Two of the earliest settlers in the area were Emanuel and Marguerite Harp. The family name also appears as Harps in some records. Originally from Georgia, the family moved to Arkansas in the 1850s. Emanuel received forty-two acres from the federal government in 1860, and over the next twenty years, the family acquired more than 200 additional acres. The couple had at least seven children, including eldest son Emanuel. The elder Emanuel donated three acres of land for a cemetery in 1862, and many members of the family are buried in it. The elder Emanuel Harp died in 1878 and is buried in the Harp Cemetery; his wife, who died in 1903, is buried alongside him.

The Harp family owned a number of enterprises in the area, including a cotton gin, a grist mill, and a facility to make shingles. These businesses appear in business directories published in 1888 and 1892. Harp did not have a post office, with the facility in nearby Rockport (Hot Spring County) serving the community until a post office opened in Malvern. The close proximity of the community to the county seat allowed the residents of Harp to use many of the services located in Malvern. The road connecting the two settlements, what is now Arkansas Highway 9, becomes South Main Street when it enters the Malvern city limits, taking travelers directly to the heart of the city’s original business district.

A school operated in Harp.
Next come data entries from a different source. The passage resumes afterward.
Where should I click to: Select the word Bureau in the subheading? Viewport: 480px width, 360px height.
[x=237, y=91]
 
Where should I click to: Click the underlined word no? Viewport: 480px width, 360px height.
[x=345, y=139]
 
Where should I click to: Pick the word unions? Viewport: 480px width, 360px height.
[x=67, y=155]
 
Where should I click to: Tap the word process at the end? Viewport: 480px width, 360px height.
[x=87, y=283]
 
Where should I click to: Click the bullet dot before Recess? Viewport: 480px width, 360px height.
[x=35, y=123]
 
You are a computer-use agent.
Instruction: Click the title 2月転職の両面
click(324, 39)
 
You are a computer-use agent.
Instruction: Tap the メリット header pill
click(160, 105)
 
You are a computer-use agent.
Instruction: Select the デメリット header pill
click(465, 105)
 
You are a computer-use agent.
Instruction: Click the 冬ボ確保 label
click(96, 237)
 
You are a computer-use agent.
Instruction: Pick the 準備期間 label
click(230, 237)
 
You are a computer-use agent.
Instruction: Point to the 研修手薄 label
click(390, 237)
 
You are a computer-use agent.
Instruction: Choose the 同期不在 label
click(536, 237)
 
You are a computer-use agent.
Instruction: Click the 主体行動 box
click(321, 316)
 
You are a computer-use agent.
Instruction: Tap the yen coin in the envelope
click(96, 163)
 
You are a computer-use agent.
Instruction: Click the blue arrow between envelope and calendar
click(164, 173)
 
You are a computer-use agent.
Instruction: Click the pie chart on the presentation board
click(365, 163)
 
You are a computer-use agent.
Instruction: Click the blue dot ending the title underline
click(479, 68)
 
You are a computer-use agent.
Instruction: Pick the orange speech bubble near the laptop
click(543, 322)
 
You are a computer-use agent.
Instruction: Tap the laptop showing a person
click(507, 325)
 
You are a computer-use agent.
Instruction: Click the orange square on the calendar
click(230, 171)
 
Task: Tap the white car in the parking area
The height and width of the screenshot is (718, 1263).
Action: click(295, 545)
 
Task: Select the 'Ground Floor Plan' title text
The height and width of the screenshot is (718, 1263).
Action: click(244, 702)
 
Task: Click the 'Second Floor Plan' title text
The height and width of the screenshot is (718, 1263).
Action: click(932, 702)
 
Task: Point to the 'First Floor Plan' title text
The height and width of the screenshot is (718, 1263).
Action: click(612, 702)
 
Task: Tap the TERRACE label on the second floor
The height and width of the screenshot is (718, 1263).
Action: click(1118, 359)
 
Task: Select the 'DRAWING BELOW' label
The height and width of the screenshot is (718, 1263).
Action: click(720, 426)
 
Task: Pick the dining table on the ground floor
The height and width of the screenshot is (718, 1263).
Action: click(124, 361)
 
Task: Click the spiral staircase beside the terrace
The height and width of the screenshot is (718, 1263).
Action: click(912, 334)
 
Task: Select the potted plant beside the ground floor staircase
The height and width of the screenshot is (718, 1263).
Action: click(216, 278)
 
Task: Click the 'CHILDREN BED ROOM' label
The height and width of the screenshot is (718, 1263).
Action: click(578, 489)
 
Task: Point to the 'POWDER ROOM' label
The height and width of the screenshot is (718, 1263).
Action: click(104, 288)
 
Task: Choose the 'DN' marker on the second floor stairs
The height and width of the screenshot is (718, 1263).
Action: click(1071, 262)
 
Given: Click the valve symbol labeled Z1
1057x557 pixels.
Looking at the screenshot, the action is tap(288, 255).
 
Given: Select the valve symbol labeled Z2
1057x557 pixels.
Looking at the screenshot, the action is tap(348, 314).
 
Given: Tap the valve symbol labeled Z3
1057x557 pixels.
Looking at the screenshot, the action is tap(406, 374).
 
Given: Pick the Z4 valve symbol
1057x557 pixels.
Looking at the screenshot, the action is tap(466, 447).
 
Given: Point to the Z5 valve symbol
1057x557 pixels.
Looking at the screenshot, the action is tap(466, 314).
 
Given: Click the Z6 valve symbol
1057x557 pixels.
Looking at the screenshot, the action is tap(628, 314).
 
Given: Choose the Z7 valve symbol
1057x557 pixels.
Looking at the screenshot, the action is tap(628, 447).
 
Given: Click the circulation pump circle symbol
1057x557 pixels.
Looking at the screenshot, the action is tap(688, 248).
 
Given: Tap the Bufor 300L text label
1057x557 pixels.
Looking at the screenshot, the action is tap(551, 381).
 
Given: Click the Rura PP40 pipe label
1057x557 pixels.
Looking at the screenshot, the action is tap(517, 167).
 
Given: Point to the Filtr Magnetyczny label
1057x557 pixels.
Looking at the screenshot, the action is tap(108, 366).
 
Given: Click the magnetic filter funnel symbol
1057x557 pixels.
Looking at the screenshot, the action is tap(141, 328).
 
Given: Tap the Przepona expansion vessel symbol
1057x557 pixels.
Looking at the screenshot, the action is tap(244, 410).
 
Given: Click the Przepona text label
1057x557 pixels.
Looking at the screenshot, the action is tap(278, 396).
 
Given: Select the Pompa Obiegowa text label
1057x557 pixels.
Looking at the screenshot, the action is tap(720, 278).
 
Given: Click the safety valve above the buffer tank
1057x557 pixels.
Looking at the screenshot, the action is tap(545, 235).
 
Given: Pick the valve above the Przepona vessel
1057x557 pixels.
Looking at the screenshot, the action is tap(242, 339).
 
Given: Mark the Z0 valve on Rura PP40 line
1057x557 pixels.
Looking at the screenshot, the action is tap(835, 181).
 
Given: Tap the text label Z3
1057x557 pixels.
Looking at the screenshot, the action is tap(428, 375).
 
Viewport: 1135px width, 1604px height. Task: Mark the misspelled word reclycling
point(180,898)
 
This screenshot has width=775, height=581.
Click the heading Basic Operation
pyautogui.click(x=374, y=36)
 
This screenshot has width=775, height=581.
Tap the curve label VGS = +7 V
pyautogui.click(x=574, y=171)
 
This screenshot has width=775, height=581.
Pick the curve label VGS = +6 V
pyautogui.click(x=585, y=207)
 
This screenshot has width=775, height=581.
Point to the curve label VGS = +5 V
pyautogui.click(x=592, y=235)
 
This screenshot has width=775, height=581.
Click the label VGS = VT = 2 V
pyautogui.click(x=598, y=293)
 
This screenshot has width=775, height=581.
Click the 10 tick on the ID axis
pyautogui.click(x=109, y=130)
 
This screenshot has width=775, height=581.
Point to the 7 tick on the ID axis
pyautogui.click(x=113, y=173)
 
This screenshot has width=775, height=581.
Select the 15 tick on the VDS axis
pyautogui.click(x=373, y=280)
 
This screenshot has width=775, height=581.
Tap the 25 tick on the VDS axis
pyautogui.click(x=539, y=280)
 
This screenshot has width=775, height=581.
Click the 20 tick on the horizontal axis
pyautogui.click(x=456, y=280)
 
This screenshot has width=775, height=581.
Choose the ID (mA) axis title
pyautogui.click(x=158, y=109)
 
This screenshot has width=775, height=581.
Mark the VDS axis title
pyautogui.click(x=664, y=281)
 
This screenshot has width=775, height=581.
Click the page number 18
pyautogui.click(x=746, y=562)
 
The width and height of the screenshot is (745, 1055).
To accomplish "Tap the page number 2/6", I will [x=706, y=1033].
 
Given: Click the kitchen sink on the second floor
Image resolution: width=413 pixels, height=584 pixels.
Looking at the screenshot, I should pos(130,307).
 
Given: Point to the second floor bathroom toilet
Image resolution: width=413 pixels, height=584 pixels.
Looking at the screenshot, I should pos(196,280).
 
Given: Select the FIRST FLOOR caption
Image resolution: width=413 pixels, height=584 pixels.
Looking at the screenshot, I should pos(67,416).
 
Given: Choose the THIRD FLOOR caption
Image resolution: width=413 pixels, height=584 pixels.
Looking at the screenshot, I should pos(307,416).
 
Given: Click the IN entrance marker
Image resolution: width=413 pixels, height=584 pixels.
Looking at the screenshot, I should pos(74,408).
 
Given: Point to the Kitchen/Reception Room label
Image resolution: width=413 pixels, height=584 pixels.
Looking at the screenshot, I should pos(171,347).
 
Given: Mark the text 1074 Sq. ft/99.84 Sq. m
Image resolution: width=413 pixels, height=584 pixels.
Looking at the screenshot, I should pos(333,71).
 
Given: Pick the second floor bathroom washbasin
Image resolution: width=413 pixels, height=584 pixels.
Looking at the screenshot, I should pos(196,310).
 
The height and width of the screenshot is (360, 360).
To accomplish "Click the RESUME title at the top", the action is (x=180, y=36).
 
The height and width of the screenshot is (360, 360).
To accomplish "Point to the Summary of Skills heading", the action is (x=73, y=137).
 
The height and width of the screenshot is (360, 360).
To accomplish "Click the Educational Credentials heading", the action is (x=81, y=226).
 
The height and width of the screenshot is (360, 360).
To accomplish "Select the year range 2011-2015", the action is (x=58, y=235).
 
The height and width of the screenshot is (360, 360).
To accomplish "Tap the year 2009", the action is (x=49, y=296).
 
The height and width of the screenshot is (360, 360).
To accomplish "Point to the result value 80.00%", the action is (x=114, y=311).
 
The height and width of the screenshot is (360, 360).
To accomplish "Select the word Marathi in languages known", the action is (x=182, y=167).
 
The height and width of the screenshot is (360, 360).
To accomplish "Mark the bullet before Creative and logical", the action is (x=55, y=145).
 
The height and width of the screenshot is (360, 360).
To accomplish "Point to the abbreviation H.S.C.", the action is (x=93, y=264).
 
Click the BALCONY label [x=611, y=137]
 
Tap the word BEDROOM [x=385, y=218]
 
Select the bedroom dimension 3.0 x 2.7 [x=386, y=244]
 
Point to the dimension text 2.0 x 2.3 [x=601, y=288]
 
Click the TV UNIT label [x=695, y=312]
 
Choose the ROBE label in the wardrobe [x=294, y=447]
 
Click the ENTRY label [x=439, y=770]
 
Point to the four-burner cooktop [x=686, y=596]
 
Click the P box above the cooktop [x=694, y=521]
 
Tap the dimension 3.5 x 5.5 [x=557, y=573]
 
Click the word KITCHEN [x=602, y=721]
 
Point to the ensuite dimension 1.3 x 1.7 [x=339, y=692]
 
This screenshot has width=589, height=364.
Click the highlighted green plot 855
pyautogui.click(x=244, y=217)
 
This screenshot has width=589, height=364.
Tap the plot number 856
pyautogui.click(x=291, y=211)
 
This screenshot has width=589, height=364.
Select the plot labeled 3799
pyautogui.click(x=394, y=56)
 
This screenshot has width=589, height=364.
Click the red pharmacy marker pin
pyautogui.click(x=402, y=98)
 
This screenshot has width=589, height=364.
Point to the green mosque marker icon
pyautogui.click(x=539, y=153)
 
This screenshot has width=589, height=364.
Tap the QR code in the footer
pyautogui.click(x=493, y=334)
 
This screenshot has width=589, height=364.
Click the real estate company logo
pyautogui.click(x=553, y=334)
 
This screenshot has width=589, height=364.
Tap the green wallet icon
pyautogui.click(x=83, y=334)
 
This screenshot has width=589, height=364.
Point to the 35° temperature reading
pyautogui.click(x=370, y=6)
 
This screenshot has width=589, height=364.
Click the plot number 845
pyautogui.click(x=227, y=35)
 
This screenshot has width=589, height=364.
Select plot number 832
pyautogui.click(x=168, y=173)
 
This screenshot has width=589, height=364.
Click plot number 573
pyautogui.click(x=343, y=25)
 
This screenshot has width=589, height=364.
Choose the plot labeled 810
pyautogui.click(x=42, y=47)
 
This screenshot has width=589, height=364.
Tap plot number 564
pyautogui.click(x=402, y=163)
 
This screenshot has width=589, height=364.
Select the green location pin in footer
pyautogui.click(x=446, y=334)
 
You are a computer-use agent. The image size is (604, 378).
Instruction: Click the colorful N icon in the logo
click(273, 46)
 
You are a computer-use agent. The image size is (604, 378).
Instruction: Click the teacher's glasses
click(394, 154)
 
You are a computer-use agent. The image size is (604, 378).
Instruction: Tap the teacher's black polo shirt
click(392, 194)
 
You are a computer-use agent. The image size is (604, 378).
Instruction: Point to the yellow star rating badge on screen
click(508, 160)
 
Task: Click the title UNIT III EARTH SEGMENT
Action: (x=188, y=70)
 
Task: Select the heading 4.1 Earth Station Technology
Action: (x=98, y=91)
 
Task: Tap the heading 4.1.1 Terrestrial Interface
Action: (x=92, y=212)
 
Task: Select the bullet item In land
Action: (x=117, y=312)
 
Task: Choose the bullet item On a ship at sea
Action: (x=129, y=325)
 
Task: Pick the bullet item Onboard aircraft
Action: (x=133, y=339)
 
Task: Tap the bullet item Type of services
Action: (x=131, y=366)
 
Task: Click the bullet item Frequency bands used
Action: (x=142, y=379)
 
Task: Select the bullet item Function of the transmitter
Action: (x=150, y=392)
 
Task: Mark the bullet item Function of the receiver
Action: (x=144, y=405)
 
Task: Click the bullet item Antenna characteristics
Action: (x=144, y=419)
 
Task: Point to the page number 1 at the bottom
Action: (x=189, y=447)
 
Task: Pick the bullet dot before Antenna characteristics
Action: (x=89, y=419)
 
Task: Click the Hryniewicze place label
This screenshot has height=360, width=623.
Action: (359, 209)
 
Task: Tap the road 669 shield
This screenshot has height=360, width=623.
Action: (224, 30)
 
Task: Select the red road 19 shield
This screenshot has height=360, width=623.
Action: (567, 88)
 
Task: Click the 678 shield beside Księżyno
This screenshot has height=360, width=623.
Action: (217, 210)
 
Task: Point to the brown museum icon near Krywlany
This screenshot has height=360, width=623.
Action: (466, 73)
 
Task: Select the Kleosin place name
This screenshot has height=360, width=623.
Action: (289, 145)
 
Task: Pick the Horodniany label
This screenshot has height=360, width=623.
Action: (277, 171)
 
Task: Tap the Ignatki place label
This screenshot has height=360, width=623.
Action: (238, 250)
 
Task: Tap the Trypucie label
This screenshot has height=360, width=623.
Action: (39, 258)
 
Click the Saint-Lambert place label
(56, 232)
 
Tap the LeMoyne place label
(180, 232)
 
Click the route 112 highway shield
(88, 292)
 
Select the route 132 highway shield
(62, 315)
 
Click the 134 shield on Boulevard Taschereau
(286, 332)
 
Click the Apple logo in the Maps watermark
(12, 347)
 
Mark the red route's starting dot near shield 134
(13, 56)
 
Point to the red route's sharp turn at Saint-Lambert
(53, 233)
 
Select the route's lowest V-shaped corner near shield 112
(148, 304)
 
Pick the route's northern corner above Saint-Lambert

A 1924 newspaper article mentions a meeting of the Harp Boys and Girls Club held at the school. After the regular business meeting, the boys received a lesson on soil fertility, while the girls viewed a sewing demonstration. It is unclear what years the school operated, although the children in the community later began attending schools in the Malvern School District.

In the twenty-first century, the community includes one church and the cemetery, which is still active. Most residents work in nearby Malvern.

For additional information:
Biographical and Historical Memoirs of Central Arkansas. Chicago: Goodspeed Publishing Company, 1889.

“Emanuel M. Harp.” The Heritage 5 (1978): 43–44.

David Sesser
Henderson State University

Comments

    Emanuel and Marguerite Harp had a total of twelve children. One of the twelve, Sarah Corissa Harp, married William H. Baugh. They had at least six kids. One of their children, Clarisa T. Baugh, married my great-grandfather, John Russell Wilder.